Here’s what the same commenter wrote about buying music equipment online: “I’ll buy an amp or pedal online, but when buying a guitar, I need to feel it in my hands … If you pick up five copies of the same model Fender Tele[caster], even if they came off the assembly line the same day, each will feel different.”

I think the same goes for buying cars. And, no, I’m not choosing sides on the debate over whether a vehicle is a commodity or not. I’m just saying I can’t understand how you can make such a personal purchase without taking it for a spin and kicking the tires.

I know there are customers who will visit a dealership to test drive a vehicle before shopping for the best price online. We just have to figure out how to keep them in the dealership.

In a previous life, I worked for a trade publication covering car audio retailers. Their heyday was the 1980s and ’90s. Unfortunately, that mom-and-pop-driven industry has been ravaged by the Internet, but its slide really started when big-box chains like Best Buy began moving in.

Not only could Best Buy and the now-defunct Circuit City use their size and buying power to discount product, they could also offer installation for free, which was unheard of in an industry where installation prowess was how stores differentiated themselves from the competition.

I remember predicting in an article in my former publication that the pendulum would swing the other way and that consumers would once again demand service and expertise over discount pricing and free installation. The mom-and-pop shop would live again, I wrote.

Unfortunately, there are other issues that industry is struggling with that may prevent my prediction from being realized. I did feel partially vindicated, however, when Best Buy announced last month that it will close 50 of its 1,400 big box stores and will open 100 smaller, less costly Best Buy Mobile stores. Heck, read this quote form Best Buy CEO Brian Dunn: “We intend to invest these cost savings into offering new and improved customer experiences and competitive prices, which will drive revenue.”

I remember watching a YouTube video posted by sales guru Grant Cardone this past December. He and a cameraman walked into a Sears store to buy a lawnmower the same day the retail chain announced it was closing 120 stores. Cardone wanted to see how long it would take for a salesperson to help him. It took 20 minutes.

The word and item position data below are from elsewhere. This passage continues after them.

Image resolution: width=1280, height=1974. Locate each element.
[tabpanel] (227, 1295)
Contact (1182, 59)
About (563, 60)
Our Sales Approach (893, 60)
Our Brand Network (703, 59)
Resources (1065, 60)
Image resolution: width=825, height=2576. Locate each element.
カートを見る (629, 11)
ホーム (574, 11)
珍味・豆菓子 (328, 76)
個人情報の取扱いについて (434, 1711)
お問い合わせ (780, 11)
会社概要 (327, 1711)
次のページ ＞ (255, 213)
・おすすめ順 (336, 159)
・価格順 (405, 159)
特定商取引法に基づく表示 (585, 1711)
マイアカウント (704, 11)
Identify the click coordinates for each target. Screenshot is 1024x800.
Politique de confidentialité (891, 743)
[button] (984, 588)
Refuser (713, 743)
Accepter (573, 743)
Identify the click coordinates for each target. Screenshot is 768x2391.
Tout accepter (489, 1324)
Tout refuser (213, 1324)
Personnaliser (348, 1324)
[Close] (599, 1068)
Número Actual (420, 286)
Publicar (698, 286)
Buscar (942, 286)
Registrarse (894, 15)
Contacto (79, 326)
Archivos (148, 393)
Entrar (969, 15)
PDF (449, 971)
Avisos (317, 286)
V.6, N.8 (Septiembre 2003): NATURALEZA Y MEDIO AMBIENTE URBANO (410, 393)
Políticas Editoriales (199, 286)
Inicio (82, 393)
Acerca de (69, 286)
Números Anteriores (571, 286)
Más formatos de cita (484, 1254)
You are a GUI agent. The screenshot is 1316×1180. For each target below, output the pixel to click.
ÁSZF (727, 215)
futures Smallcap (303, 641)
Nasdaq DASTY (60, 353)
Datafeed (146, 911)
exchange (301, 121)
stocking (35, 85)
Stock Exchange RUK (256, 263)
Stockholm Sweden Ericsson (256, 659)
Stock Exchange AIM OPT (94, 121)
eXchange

“Where are the managers at, where’s the help at, where’s the service at? … This is the American problem, not a Sears problem,” Cardone said into the camera.

Maybe Guitar Center, Best Buy and Cardone are onto something. Maybe customer service is the answer to the Internet. As for me, I’m sticking with my prediction from 10 years ago: customers will seek out those businesses that can deliver a mom-and-pop experience — just as long as they can find those retailers online.

Comments

  1. 1. Tom Wilson [ May 22, 2012 @ 04:42PM ]

    Your analogy about Guitar Center is spot on. I've made the pilgrimage to Guitar Center to touch, feel and play the exact model that I'd seen on the internet. It wasn't to my liking. What I really enjoyed was having someone come over, listen to what I wanted, or expected, and then showed me the models that would fit my needs best. Then they plugged them in one by one and let me "demo" the selected models. Did they make a sale? You bet they did.

    The car business needs to be reminded that the smiling faces in the showrooms aren't just "ups" and we need to start infusing our rooftops with a little more service on a personal level. Get to know your customers, find out what their needs are, show them the appropriate models to fit those needs and take them for a demo. They'll remember the "mom & pop" service you provided long after the sale.

  2. 2. Mickey Mixon [ July 10, 2013 @ 08:10PM ]

    Online retailers make the items as attractive as possible for customers, give as much description as possible and give people a reason to keep buying.